**Goal**.
Quote the entries below word for word, starting at the line that contains "How do I perform: Click" and ending with the final line of the entries.

**Input**.
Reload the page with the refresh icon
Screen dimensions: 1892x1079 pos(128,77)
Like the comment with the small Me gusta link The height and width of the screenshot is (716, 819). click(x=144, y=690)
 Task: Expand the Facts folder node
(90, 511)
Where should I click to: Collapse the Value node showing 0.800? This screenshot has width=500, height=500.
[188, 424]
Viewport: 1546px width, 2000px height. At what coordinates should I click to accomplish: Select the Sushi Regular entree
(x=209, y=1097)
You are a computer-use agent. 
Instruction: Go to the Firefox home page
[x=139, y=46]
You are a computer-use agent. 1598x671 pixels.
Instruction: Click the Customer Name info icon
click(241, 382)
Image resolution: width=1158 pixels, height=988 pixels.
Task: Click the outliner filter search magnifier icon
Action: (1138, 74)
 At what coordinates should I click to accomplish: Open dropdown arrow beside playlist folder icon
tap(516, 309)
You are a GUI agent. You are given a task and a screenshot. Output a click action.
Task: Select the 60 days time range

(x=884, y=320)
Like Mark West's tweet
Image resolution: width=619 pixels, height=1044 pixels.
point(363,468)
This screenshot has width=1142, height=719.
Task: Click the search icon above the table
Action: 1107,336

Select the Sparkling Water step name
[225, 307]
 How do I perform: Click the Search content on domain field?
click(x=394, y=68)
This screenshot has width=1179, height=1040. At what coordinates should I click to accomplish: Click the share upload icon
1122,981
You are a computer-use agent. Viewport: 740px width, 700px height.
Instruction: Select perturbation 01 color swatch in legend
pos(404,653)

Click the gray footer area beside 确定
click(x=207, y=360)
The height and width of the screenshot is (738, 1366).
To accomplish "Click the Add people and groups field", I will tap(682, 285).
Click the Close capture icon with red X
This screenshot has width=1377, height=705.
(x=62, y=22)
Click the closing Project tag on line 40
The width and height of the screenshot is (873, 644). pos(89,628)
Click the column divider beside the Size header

**Solution for this problem**.
 How do I perform: Click the Search content on domain field?
click(x=394, y=68)
This screenshot has width=1179, height=1040. At what coordinates should I click to accomplish: Click the share upload icon
1122,981
You are a computer-use agent. Viewport: 740px width, 700px height.
Instruction: Select perturbation 01 color swatch in legend
pos(404,653)

Click the gray footer area beside 确定
click(x=207, y=360)
The height and width of the screenshot is (738, 1366).
To accomplish "Click the Add people and groups field", I will tap(682, 285).
Click the Close capture icon with red X
This screenshot has width=1377, height=705.
(x=62, y=22)
Click the closing Project tag on line 40
The width and height of the screenshot is (873, 644). pos(89,628)
Click the column divider beside the Size header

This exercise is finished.